(GIVEN PASSAGE)
In a World Made of Stories...
the most powerful person in the world is a storyteller
This is in part taken from my book Listen Like a Storyteller1 but I’ve changed a few things. I wrote the book six years ago and since I’ve been teaching both kids and adults, I’ve learned a great deal—not only about storytelling, but about how the world works.
In this post about the matrix of images, I position the storyteller as one who can literally see the fabric of reality. This post picks apart the skills involved in doing so.
The world, all its creatures, its stones, its trees, its people, and all the feelings and thoughts that come out of those people, all of it . . . is made of story.
This understanding has a few component parts:
1. People are meaning-makers.
2. To exist (for us), there must be an image and something to call the image.
3. Describing images is the basis of stories.
4. Therefore, the world (our world) is made of stories.
Everything we encounter in our life, everything we see, hear, experience, feel or even imagine . . . is an image with an associated description. The spoken words of the description unite to form stories. And it is through story that we create meaning. So when we name something—say, a “parrot” or “fear” or “simplicity” or an “atom”—we can begin to make sense of that thing through those words and their associated images. This is how we know what a parrot is. A brightly colored bird with a short beak is called a parrot. The word “parrot” is now a part of our matrix of reality. It is a part of our understanding of what the world is. It is a part of our story of the world.
(End GIVEN PASSAGE)
_TO DO_
Can you carry on the passage about the world being made of stories, starting right after its last sentence?
(DATA EXTRACT)
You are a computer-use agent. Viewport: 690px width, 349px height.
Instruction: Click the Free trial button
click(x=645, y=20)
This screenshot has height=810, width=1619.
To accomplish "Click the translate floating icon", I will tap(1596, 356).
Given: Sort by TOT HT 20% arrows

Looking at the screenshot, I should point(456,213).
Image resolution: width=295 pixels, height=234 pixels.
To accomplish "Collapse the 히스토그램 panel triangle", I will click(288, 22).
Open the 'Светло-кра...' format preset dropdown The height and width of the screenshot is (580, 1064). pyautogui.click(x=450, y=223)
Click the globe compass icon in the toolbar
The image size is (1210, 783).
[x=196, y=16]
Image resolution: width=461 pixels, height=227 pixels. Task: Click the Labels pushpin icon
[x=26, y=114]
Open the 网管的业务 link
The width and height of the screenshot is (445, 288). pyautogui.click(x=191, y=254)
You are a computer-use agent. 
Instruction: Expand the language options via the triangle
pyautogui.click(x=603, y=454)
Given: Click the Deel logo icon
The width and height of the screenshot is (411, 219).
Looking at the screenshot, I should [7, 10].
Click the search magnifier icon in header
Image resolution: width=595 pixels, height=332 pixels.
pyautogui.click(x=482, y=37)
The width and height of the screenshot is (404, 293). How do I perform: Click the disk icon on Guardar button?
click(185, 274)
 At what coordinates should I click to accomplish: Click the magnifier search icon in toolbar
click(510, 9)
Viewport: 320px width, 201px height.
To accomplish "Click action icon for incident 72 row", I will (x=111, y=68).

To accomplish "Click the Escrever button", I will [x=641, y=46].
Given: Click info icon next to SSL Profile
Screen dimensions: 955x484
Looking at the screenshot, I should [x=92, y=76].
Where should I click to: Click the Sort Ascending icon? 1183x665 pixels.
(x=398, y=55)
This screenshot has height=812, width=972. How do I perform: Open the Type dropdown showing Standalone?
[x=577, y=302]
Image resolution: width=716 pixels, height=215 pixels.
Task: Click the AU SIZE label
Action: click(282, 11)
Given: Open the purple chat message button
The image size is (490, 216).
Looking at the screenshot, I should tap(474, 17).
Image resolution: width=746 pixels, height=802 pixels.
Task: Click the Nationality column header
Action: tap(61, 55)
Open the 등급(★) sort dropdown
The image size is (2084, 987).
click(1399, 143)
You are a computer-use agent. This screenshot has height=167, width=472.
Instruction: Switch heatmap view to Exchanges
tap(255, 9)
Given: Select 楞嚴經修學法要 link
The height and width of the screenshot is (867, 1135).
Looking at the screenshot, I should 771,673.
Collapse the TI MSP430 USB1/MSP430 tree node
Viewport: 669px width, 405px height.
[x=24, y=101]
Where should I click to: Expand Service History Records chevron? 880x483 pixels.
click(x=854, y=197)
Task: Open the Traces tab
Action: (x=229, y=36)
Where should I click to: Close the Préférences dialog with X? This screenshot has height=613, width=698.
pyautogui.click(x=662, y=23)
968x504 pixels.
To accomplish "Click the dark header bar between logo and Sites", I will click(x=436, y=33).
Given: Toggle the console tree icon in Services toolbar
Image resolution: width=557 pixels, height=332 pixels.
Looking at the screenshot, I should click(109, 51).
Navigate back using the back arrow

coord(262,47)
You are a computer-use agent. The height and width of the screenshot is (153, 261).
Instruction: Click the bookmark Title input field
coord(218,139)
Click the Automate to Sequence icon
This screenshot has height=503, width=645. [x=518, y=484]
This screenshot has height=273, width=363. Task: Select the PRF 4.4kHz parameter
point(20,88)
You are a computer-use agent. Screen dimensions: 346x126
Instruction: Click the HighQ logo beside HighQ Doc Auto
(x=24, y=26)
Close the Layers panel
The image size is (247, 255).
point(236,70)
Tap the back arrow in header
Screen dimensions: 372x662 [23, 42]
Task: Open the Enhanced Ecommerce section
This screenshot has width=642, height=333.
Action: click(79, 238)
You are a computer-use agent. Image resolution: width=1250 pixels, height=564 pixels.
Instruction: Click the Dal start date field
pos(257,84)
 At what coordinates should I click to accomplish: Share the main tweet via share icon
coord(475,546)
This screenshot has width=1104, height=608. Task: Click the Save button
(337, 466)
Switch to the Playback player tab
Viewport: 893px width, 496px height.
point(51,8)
(End DATA EXTRACT)
_TASK OUTPUT_
As we develop this story and say things like green parrot and hungry parrot and “Oh, the parrot is looking at me,” we then connect the story of the parrot to other stories—like the story of what “green” is or what “looking” means. Wherever there are names and wherever there are meanings, there are stories. This sounds very deep and complicated, but my hope is that the simplicity will become apparent. When we name something or give it meaning, we do so by integrating it into a story. The story is our primary code of understanding.
This then begs the fundamental question “What is a thing before it has meaning?”
That is like asking what the world was before the Big Bang or knowing who made God. We are not equipped to know the answer to this question because we are meaning-making beings—it is what we do. We look at a thing and then lay a bunch of stories on it in order to fit it into our current stories. The moment we say “What is that?” we have begun to integrate that thing into a larger story. Once we successfully integrate it, then we can see it, we can hear it, we can identify it and then understand it. We give it reality.
This does not mean that there are no atoms and molecules.
This does not mean there is no God. This does not mean math is not real. It is a simple understanding that in order for atoms, God, and math to exist for us, these things must be connected to our story first.
To be clear, this is also the case with fairies, Pleiadeans, magic potions, and true love—and this is where storying gets really fun and seemingly complicated. What is true? What is real? What is fact and what is fiction?
Is the world round or is it flat? It depends on the era and community in which that was asked.
Did that cow die from a virus or an evil spirit? That depends on which stories are parts of your reality.
Is divorce bad? That depends on . . . a lot of things.
It’s complicated and it can be confounding.
How can a member of one political party see the world so profoundly differently from another? How can two groups think the other is the manifestation of evil? Are they both right? Are they both wrong?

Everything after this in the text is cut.